After the joys of Something Dirty comes this new nugget of curiosity from the Péron/Zappi side of the Faust spilt. Entitled j US t (clever typographic minimalism for Just Us), it’s a twelve-track sketchbook of improvised flavours and some full-bodied wallop that Faust say should be taken, absorbed and remixed into your own musical endeavours.There’s certainly plenty of fertile nooks and crannies to get your teeth into after all, lots of diverting schismatics to bend your grey cells around, rich pickings that fire on all cylinders from the offset as “Gerubelt”‘s bass(y) tensions and percussive bankings exploding in a colourful peacock of sliding angles, at its heart a strange germ of melody trying to hold on for dear life as crowning guitars dart in stratospherics wounded in swiping pepper-crank smarts. An opener that sends your eyes in queasy multiples, before “80hz” bowls you contrasting abstracts. A slightly jazzy junkyard monstrously blended into a brief noisy avant stew, a good prelude to the clanking scaffolding and bass chug incentives of “Sur Le Ventre.” Now when Faust hit it, they really HIT IT and this rhythmic wonder is solid testimony that slides like a robust builder in a chaffing Torvill and Dean outfit, Péron sending French sweet nothings flowing through as the whole caboodle delivers much head-nodding goodness.

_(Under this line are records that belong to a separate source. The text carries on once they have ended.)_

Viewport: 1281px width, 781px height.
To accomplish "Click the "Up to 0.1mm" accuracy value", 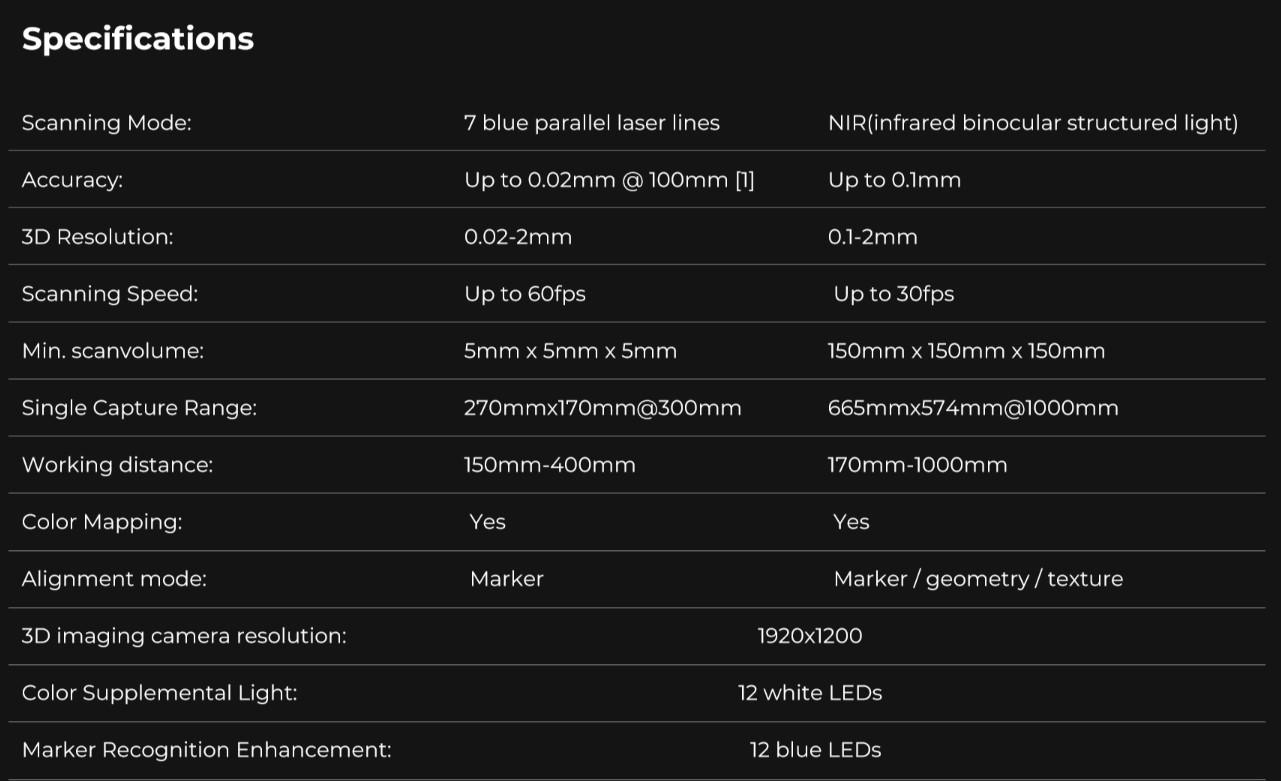I will coord(894,180).
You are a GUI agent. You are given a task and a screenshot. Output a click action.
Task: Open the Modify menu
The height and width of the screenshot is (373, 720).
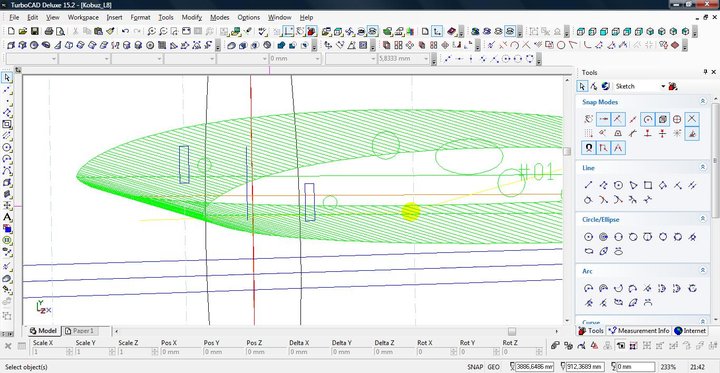coord(191,17)
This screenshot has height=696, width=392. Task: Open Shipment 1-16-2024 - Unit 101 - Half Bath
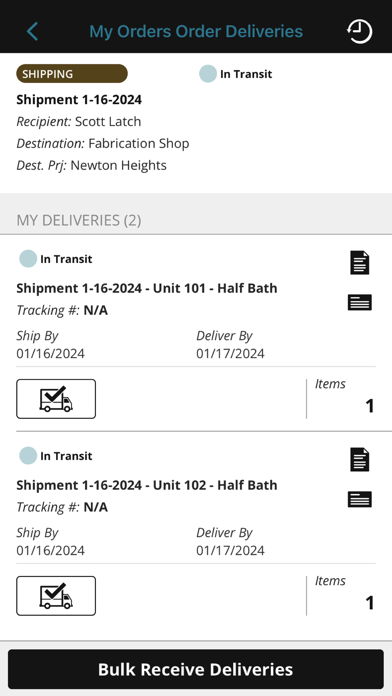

From here things tangent-shift in unexpected directions; it’s a boomerang Faust have been throwing at us since ’71 and here it’s firstly a brief foray into folksy mandolin, then a medieval-like hobbyhorse of “Gammes” playing brohan croquet with the queen of hearts. A lilt that brings to mind Silver Apples‘ “Seagreen Serenades” with inquisitive itchings of Robbie Basho. Those bouncing percussions, wholesome tremors to some saltarello-like courtliness (boys, if you’re reading, a whole album of this, pretty please). Sewing machine stitching re-addresses the status quo in “Nähmaschine,” its assorted shapes bending around the titter-tat purr, with twilight-fed top frets ear-wavering their glinting luxuries, flowing out on a horizon of hemline.“Nur Nous”‘s weevils are more sparsely fed, piano-spanned silence, the odd kettled drumage. Real minimal candy whose betweens are sticky with natural reverb and echoing metallurgics until a mentally-injured ivory and ebony is slipping into drummed pockets like loose change in Charlie Chaplin‘s trousers. The flat-line hum of “Palpitations” eases the damage, spittle-licked in fragmentary daggers before being knocked into an osculating purr. A texturing that quickly picks up an escort of bouncy percussion and guitar zither, until a deliciously big metal CLANG sends heli-stuttering reverberations through, to which Zappi gemini(s) an enthusiastic pitter-pat of tribal pow-wows. It really does seem like an album of sonic oddness, here noir-chewed in loose skinned recoils and key tonics, splashed in flanged jet streams that seem to rip at a sticky-backed-plastic sky.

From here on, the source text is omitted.